» **TASK INSTRUCTIONS**: All of the records below are to be copied exactly.

(Source data)
BEGIN

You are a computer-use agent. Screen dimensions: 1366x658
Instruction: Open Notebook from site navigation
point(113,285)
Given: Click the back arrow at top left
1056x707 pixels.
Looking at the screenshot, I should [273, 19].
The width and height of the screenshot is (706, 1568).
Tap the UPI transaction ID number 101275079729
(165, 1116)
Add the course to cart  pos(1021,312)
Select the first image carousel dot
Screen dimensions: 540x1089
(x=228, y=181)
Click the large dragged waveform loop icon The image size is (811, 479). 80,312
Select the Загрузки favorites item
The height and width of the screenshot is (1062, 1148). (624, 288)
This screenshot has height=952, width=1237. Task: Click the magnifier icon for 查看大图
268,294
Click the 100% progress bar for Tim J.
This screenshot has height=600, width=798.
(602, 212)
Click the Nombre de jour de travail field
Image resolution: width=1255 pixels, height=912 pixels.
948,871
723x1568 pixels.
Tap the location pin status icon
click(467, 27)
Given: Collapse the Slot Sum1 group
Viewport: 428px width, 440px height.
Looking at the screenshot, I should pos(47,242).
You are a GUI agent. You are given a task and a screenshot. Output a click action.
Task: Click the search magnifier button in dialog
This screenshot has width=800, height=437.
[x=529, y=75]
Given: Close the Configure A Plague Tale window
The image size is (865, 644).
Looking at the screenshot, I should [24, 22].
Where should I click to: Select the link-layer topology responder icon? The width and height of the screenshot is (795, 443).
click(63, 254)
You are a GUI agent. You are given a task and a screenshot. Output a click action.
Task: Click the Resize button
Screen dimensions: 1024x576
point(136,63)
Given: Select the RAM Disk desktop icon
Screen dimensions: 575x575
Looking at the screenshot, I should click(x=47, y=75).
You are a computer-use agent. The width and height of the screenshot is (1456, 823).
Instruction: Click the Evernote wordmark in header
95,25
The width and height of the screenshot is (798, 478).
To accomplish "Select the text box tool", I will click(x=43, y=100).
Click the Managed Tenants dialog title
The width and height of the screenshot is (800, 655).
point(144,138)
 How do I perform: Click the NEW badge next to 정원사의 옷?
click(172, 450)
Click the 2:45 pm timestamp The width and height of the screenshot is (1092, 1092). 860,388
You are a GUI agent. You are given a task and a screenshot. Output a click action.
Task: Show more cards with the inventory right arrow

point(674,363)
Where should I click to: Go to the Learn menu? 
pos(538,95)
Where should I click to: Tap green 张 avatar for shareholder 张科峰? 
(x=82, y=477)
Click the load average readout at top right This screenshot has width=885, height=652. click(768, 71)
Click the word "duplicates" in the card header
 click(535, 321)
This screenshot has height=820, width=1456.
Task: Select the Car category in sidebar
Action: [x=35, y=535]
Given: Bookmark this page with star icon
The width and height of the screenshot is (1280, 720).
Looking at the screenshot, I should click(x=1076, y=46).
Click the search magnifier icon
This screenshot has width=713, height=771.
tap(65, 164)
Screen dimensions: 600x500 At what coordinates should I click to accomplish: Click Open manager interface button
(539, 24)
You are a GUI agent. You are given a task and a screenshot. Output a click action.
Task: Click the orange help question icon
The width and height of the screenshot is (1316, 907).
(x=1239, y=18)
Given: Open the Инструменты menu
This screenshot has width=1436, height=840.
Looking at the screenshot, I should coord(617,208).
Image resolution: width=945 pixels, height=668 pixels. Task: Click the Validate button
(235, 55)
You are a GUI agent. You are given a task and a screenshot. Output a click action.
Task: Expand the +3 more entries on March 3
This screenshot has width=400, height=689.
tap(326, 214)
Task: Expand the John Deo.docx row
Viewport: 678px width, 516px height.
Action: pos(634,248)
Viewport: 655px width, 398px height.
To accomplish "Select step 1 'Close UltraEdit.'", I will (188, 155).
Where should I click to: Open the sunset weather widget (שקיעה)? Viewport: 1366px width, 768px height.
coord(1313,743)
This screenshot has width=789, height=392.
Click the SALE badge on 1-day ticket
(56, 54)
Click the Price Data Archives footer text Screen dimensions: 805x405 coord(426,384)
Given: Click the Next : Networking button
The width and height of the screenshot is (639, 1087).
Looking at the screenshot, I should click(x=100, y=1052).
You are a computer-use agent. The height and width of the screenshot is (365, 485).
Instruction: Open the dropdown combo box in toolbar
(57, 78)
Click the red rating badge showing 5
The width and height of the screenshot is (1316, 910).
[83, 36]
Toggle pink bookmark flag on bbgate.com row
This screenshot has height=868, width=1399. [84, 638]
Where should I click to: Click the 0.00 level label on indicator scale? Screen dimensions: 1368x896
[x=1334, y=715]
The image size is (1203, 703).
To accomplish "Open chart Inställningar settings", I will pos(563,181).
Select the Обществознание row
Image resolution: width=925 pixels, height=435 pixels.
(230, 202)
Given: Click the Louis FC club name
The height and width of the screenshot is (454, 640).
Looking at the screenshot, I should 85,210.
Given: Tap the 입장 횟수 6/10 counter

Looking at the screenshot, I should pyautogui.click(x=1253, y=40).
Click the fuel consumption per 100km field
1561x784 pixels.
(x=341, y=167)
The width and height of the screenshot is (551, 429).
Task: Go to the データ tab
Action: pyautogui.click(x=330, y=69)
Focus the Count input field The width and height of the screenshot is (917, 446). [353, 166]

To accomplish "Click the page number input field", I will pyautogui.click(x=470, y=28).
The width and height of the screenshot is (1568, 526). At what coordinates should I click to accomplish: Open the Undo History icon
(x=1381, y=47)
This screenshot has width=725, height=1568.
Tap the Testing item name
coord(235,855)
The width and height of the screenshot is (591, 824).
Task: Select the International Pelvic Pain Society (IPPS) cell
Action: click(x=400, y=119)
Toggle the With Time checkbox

END

» **EXERCISE RESPONSE**:
You are a computer-use agent. Screen dimensions: 1366x658
Instruction: Open Notebook from site navigation
point(113,285)
Given: Click the back arrow at top left
1056x707 pixels.
Looking at the screenshot, I should [273, 19].
The width and height of the screenshot is (706, 1568).
Tap the UPI transaction ID number 101275079729
(165, 1116)
Add the course to cart  pos(1021,312)
Select the first image carousel dot
Screen dimensions: 540x1089
(x=228, y=181)
Click the large dragged waveform loop icon The image size is (811, 479). 80,312
Select the Загрузки favorites item
The height and width of the screenshot is (1062, 1148). (624, 288)
This screenshot has height=952, width=1237. Task: Click the magnifier icon for 查看大图
268,294
Click the 100% progress bar for Tim J.
This screenshot has height=600, width=798.
(602, 212)
Click the Nombre de jour de travail field
Image resolution: width=1255 pixels, height=912 pixels.
948,871
723x1568 pixels.
Tap the location pin status icon
click(467, 27)
Given: Collapse the Slot Sum1 group
Viewport: 428px width, 440px height.
Looking at the screenshot, I should pos(47,242).
You are a GUI agent. You are given a task and a screenshot. Output a click action.
Task: Click the search magnifier button in dialog
This screenshot has width=800, height=437.
[x=529, y=75]
Given: Close the Configure A Plague Tale window
The image size is (865, 644).
Looking at the screenshot, I should [24, 22].
Where should I click to: Select the link-layer topology responder icon? The width and height of the screenshot is (795, 443).
click(63, 254)
You are a GUI agent. You are given a task and a screenshot. Output a click action.
Task: Click the Resize button
Screen dimensions: 1024x576
point(136,63)
Given: Select the RAM Disk desktop icon
Screen dimensions: 575x575
Looking at the screenshot, I should click(x=47, y=75).
You are a computer-use agent. The width and height of the screenshot is (1456, 823).
Instruction: Click the Evernote wordmark in header
95,25
The width and height of the screenshot is (798, 478).
To accomplish "Select the text box tool", I will click(x=43, y=100).
Click the Managed Tenants dialog title
The width and height of the screenshot is (800, 655).
point(144,138)
 How do I perform: Click the NEW badge next to 정원사의 옷?
click(172, 450)
Click the 2:45 pm timestamp The width and height of the screenshot is (1092, 1092). 860,388
You are a GUI agent. You are given a task and a screenshot. Output a click action.
Task: Show more cards with the inventory right arrow

point(674,363)
Where should I click to: Go to the Learn menu? 
pos(538,95)
Where should I click to: Tap green 张 avatar for shareholder 张科峰? 
(x=82, y=477)
Click the load average readout at top right This screenshot has width=885, height=652. click(768, 71)
Click the word "duplicates" in the card header
 click(535, 321)
This screenshot has height=820, width=1456.
Task: Select the Car category in sidebar
Action: [x=35, y=535]
Given: Bookmark this page with star icon
The width and height of the screenshot is (1280, 720).
Looking at the screenshot, I should click(x=1076, y=46).
Click the search magnifier icon
This screenshot has width=713, height=771.
tap(65, 164)
Screen dimensions: 600x500 At what coordinates should I click to accomplish: Click Open manager interface button
(539, 24)
You are a GUI agent. You are given a task and a screenshot. Output a click action.
Task: Click the orange help question icon
The width and height of the screenshot is (1316, 907).
(x=1239, y=18)
Given: Open the Инструменты menu
This screenshot has width=1436, height=840.
Looking at the screenshot, I should coord(617,208).
Image resolution: width=945 pixels, height=668 pixels. Task: Click the Validate button
(235, 55)
You are a GUI agent. You are given a task and a screenshot. Output a click action.
Task: Expand the +3 more entries on March 3
This screenshot has width=400, height=689.
tap(326, 214)
Task: Expand the John Deo.docx row
Viewport: 678px width, 516px height.
Action: pos(634,248)
Viewport: 655px width, 398px height.
To accomplish "Select step 1 'Close UltraEdit.'", I will (188, 155).
Where should I click to: Open the sunset weather widget (שקיעה)? Viewport: 1366px width, 768px height.
coord(1313,743)
This screenshot has width=789, height=392.
Click the SALE badge on 1-day ticket
(56, 54)
Click the Price Data Archives footer text Screen dimensions: 805x405 coord(426,384)
Given: Click the Next : Networking button
The width and height of the screenshot is (639, 1087).
Looking at the screenshot, I should click(x=100, y=1052).
You are a computer-use agent. The height and width of the screenshot is (365, 485).
Instruction: Open the dropdown combo box in toolbar
(57, 78)
Click the red rating badge showing 5
The width and height of the screenshot is (1316, 910).
[83, 36]
Toggle pink bookmark flag on bbgate.com row
This screenshot has height=868, width=1399. [84, 638]
Where should I click to: Click the 0.00 level label on indicator scale? Screen dimensions: 1368x896
[x=1334, y=715]
The image size is (1203, 703).
To accomplish "Open chart Inställningar settings", I will pos(563,181).
Select the Обществознание row
Image resolution: width=925 pixels, height=435 pixels.
(230, 202)
Given: Click the Louis FC club name
The height and width of the screenshot is (454, 640).
Looking at the screenshot, I should 85,210.
Given: Tap the 입장 횟수 6/10 counter

Looking at the screenshot, I should pyautogui.click(x=1253, y=40).
Click the fuel consumption per 100km field
1561x784 pixels.
(x=341, y=167)
The width and height of the screenshot is (551, 429).
Task: Go to the データ tab
Action: pyautogui.click(x=330, y=69)
Focus the Count input field The width and height of the screenshot is (917, 446). [353, 166]

To accomplish "Click the page number input field", I will pyautogui.click(x=470, y=28).
The width and height of the screenshot is (1568, 526). At what coordinates should I click to accomplish: Open the Undo History icon
(x=1381, y=47)
This screenshot has width=725, height=1568.
Tap the Testing item name
coord(235,855)
The width and height of the screenshot is (591, 824).
Task: Select the International Pelvic Pain Society (IPPS) cell
Action: click(x=400, y=119)
Toggle the With Time checkbox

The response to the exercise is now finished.